DOCUMENT SEGMENT:
Clarity Fuel Cell: Powertrain placement

Clarity Fuel Cell: Powertrain placement Kenichiro Kimura, Chief Engineer and powertrain assistant large project leader (A-LPL) of the Clarity Fuel Cell

Kenichiro Kimura,
Chief Engineer and powertrain assistant large project leader (A-LPL) of the Clarity Fuel Cell

Comparison of powertrain sizes

Clarity Fuel Cell powertrain

Clarity Fuel Cell powertrain

3.5-liter V6 gasoline engine

3.5-liter V6 gasoline engine

Tackling the noise paradox: greater quietness increases sensitivity to noise

Kenji Uchibori, Chief Engineer and fuel cell design project leader (PL) of the Clarity Fuel Cell

Kenji Uchibori,
Chief Engineer and fuel cell design project leader (PL) of the Clarity Fuel Cell

Electric turbo air compressor

Electric turbo air compressor

The newly developed coaxial two-stage air compressor delivers higher air pressure and flowrate in a more compact size. It employs air bearings, using compressed air to lift the rotors from their bearings, and can spin at up to 100,000 rotations per minute.


A perplexing requirement for near-silent performance

  While Kimura was grappling with the powertrain's excessive size, Chief Engineer Kenji Uchibori was focused on improving the powertrain's noise performance.
  Uchibori, who joined Kimura in powertrain development, decided to change the design of the air compressor, the part that delivers air to the fuel cell stack, from the conventional rotary-screw type to a new electric turbo type.
"The air compressor is an important component that can influence the fuel cell stack's generation capacity," says Uchibori. "We weren’t sure if we could reach the performance required from the new FCV simply by improving the existing compressor’s design. So we tested different types of compressors from various angles and determined that an electric turbocharger type would do well at satisfying all of the requirements."

  Uchibori got to work on developing a compressor for the new FCV. But he soon ran into an unexpected problem.

"They said it was too noisy."

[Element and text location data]
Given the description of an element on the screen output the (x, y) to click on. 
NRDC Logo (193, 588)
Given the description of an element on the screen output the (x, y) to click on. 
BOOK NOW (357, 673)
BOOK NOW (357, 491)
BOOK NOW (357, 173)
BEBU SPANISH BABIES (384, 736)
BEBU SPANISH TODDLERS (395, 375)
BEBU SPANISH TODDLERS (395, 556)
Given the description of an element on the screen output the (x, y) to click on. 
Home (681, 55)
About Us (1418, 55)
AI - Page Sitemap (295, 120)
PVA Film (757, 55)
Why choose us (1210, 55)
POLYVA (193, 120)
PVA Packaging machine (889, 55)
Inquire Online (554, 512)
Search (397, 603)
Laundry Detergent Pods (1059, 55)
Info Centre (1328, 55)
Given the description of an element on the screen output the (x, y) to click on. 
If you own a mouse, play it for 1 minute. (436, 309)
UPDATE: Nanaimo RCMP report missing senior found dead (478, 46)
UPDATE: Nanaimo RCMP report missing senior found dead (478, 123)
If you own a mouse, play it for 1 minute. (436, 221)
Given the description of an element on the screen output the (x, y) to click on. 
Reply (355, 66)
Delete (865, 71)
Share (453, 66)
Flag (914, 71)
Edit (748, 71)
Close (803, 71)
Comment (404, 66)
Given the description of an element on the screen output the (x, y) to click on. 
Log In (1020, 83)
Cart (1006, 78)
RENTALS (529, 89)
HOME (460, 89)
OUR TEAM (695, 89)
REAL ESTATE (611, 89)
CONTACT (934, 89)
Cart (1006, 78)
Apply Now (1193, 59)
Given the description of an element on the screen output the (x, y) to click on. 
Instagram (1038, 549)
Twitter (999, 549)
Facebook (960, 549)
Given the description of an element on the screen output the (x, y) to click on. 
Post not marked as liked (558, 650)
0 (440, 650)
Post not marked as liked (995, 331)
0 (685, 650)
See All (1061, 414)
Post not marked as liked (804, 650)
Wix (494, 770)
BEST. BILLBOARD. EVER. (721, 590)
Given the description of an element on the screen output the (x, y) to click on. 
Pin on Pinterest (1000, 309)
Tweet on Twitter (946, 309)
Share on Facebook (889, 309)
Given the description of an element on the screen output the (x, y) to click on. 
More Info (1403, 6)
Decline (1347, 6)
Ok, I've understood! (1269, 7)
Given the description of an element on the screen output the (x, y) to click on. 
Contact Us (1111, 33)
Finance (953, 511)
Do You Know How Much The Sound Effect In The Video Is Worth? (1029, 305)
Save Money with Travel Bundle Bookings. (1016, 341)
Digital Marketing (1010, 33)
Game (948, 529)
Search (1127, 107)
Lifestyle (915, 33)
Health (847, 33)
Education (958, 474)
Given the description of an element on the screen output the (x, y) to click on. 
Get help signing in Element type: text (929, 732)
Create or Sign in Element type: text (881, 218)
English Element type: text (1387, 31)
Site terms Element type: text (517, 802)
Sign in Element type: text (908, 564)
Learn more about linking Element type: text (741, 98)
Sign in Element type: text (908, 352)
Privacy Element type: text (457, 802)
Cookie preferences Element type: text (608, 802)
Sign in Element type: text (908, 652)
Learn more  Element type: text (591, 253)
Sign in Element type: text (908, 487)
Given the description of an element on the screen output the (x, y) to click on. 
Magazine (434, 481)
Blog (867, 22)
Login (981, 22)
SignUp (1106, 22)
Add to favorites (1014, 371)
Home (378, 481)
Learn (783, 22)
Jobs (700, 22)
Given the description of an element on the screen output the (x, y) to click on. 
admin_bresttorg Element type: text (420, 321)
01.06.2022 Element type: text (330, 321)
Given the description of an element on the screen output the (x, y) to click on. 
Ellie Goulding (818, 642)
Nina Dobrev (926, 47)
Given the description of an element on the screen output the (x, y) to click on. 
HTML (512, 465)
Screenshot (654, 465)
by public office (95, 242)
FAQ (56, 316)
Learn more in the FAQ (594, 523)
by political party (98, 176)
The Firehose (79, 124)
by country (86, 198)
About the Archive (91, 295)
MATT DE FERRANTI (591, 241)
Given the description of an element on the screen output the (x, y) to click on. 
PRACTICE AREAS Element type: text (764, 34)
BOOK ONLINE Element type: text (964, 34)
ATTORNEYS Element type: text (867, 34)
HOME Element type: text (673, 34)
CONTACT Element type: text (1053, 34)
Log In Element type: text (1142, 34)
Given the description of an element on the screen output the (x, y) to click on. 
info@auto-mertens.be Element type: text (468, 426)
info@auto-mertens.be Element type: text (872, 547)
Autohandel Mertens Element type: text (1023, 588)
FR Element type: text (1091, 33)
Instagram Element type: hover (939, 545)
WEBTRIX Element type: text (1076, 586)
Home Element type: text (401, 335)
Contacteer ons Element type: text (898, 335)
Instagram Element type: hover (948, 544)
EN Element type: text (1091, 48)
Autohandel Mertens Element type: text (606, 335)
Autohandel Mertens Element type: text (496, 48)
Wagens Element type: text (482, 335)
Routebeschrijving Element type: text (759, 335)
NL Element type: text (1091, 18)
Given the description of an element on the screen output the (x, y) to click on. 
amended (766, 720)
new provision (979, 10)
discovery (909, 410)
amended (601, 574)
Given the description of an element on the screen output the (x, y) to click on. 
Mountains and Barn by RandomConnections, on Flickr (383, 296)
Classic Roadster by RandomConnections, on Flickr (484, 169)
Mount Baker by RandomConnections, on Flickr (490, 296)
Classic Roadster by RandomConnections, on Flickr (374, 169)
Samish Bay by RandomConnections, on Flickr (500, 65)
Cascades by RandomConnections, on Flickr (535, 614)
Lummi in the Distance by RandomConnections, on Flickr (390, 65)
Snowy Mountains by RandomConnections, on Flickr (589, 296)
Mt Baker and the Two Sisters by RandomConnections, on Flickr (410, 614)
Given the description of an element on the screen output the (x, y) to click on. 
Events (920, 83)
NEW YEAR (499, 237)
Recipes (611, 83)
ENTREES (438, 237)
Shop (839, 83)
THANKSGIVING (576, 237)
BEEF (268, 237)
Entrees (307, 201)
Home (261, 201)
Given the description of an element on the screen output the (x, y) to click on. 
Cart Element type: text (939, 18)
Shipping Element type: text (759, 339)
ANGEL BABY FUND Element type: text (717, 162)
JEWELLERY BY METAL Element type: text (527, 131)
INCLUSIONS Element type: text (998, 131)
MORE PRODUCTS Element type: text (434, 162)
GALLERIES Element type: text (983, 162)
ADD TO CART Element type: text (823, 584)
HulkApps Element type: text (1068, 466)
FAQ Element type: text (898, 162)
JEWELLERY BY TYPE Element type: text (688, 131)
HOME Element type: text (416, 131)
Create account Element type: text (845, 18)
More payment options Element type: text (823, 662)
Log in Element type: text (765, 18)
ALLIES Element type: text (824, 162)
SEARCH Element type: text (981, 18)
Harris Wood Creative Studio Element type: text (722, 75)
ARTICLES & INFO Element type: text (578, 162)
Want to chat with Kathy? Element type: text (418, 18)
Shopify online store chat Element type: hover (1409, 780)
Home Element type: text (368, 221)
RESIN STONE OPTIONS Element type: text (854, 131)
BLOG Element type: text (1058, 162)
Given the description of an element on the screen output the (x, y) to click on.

GIVEN REQUEST: Copy the Clarity Fuel Cell article from "A perplexing requirement" to "electric turbo type.", replacing "air compressor" with "air supply unit" each time it occurs.

OUTPUT OF THE TASK:
A perplexing requirement for near-silent performance

  While Kimura was grappling with the powertrain's excessive size, Chief Engineer Kenji Uchibori was focused on improving the powertrain's noise performance.
  Uchibori, who joined Kimura in powertrain development, decided to change the design of the air supply unit, the part that delivers air to the fuel cell stack, from the conventional rotary-screw type to a new electric turbo type.